With a makeover behind her, schooner Shenandoah sets sail under new ownership.
by Patrick Flanary
When 32-year-old Bob Douglas first sailed his wooden ship Shenandoah into Vineyard Haven Harbor the summer after John F. Kennedy died, no one had ever seen anything like it.
His topsail schooner was indeed one of a kind. Douglas modeled Shenandoah after an 1849 revenue cutter and named her after his favorite song. She sailed at the command of the wind, had no engine, and was only the second schooner in the world built expressly to carry passengers.
Thousands of Shenandoah’s passengers over the decades have been children, many aboard a boat for the first time, perhaps the largest they would ever set foot on. Each trip promised crisp air, liberating wind, and adventure—experiences well outside the norm of a typical classroom.
During the 1980s, Douglas began welcoming students onto Shenandoah for a week on the water. These sea voyages were no day at the beach; there was work to do. Douglas taught them to hoist the sails, scrub the deck, keep their cabins tidy. Many kids couldn’t get enough and kept coming back summer after summer.
But in 2020, the pandemic upended Douglas’s 56-year streak as Shenandoah’s captain. His halted maritime program appeared doomed for good when the Coast Guard notified him that the ship would not pass inspection without significant repairs. He couldn’t afford the expense—but he wasn’t about to give up on the program.
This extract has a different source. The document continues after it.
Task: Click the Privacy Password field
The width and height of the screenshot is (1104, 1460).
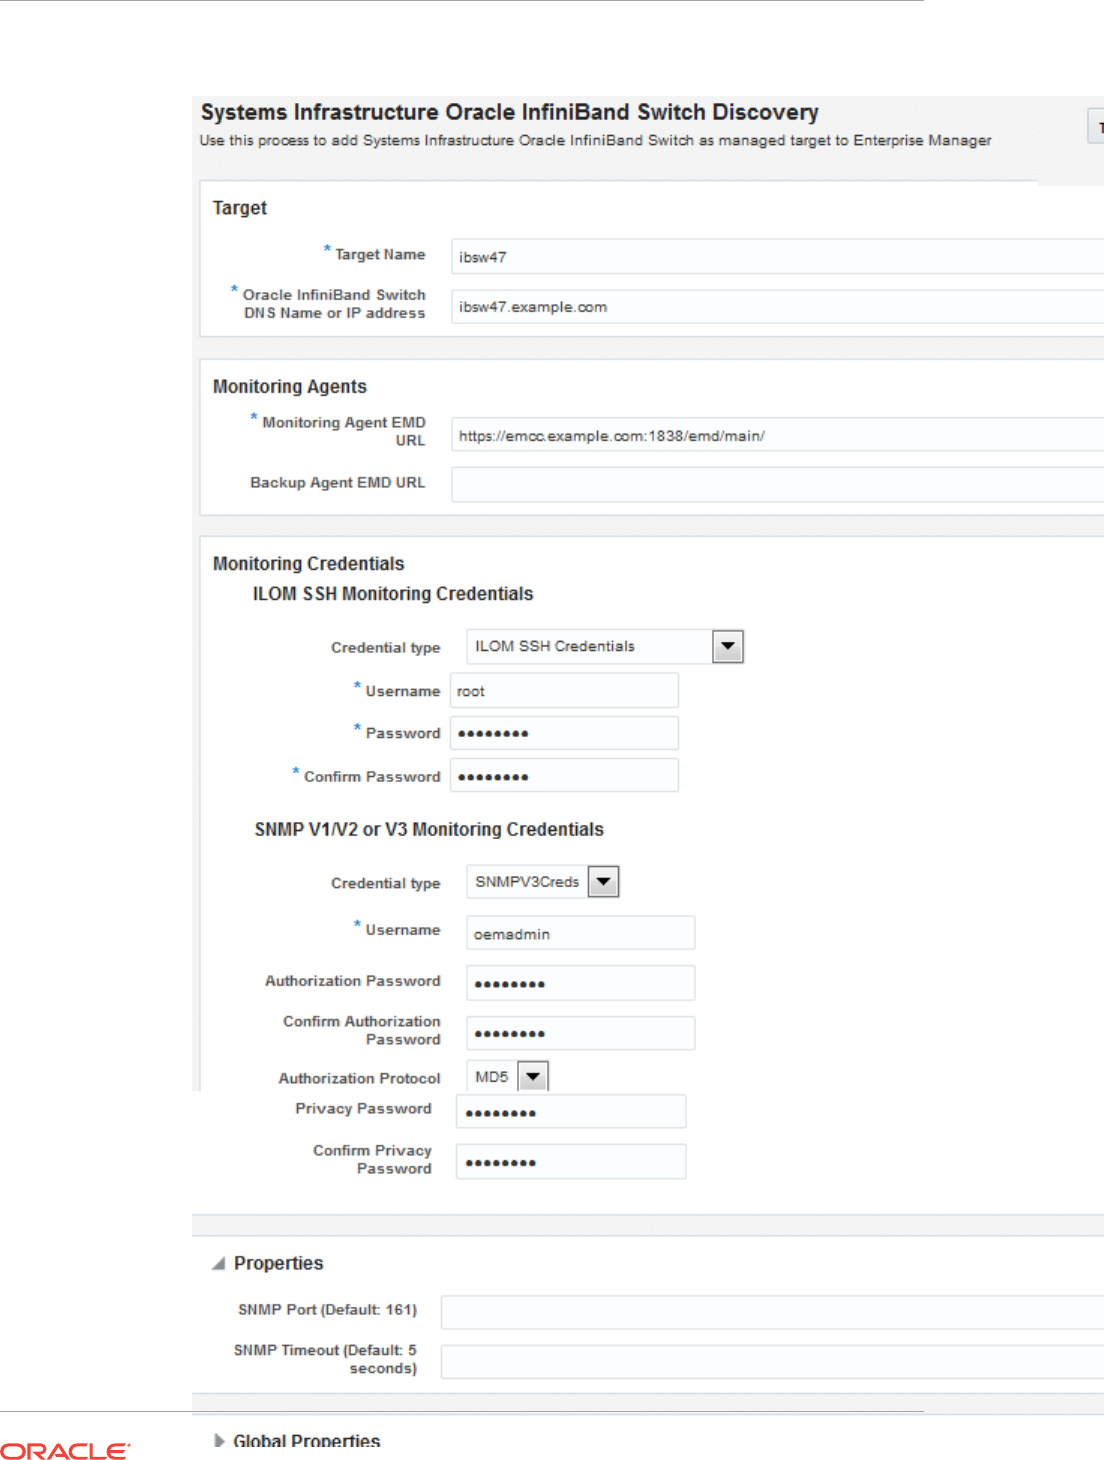Action: coord(571,1112)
At 88, Douglas (who also founded The Black Dog restaurant and resulting brand) handed his ship over to a nonprofit led by two former students: Casey Blum and Ian Ridgeway. The donation of Shenandoah to the Foundation for Underway Experiential Learning (FUEL) was contingent on the organization preserving the schooner’s educational legacy. And for that to happen, the boat needed a lot of work.
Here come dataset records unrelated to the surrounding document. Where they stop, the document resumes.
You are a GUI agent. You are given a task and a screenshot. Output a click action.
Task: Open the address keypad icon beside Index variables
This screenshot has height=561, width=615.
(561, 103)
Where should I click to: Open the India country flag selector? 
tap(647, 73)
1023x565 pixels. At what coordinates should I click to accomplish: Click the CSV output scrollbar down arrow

FUEL launched a campaign to raise $1 million, and in the meantime partnered with Mystic Seaport in Connecticut to rehabilitate Shenandoah’s c. 1964 stern. Peeling back the planks revealed more rot than expected. Shipwright Scott Gifford led the meticulous repair for months.
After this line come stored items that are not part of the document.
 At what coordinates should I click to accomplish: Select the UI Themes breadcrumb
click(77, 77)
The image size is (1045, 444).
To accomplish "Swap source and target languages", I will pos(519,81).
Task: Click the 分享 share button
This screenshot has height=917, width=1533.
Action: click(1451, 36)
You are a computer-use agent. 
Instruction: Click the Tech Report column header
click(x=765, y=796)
“I grew up seeing her sail all the time,” says Gifford. “I was very excited to work on her, being around her so much as a child. I never got the opportunity to go aboard, but whenever she was out sailing it was always a joy to see.”
Shenandoah returned home last summer—freshly painted and sporting new Sperry Sails—just in time to accommodate the first cohort of students in two years. This January, FUEL completed its fundraising goal, a necessary milestone for FUEL’s success and Shenandoah’s mission.
“This is the first time she’s ever sailed under different ownership,” says co-founder and Executive Director Ian Ridgeway, 38, who first set sail on Shenandoah as a fifth grader.
FUEL teaches Douglas’s structural model of learning by doing. Because immersion is critical to that experience, phones and video games are banned. “Kids tell us all the time how much they enjoy being unplugged,” says Ridgeway. “It’s key to their development. It’s what they want.”
Now 90, Douglas remains involved in FUEL’s fundraising push to build a ship that will succeed Shenandoah. Ridgeway expects construction to begin on the new, slightly more modern Shenandoah 2.0 this year. He says $3.2 million is needed to build the hull and bring her home for the remainder of construction.
“To me, FUEL’s educational mission will always represent Captain Douglas,” says Ridgeway. “I’m proud to carry on his work. This is really something he created that we are now bringing forward.”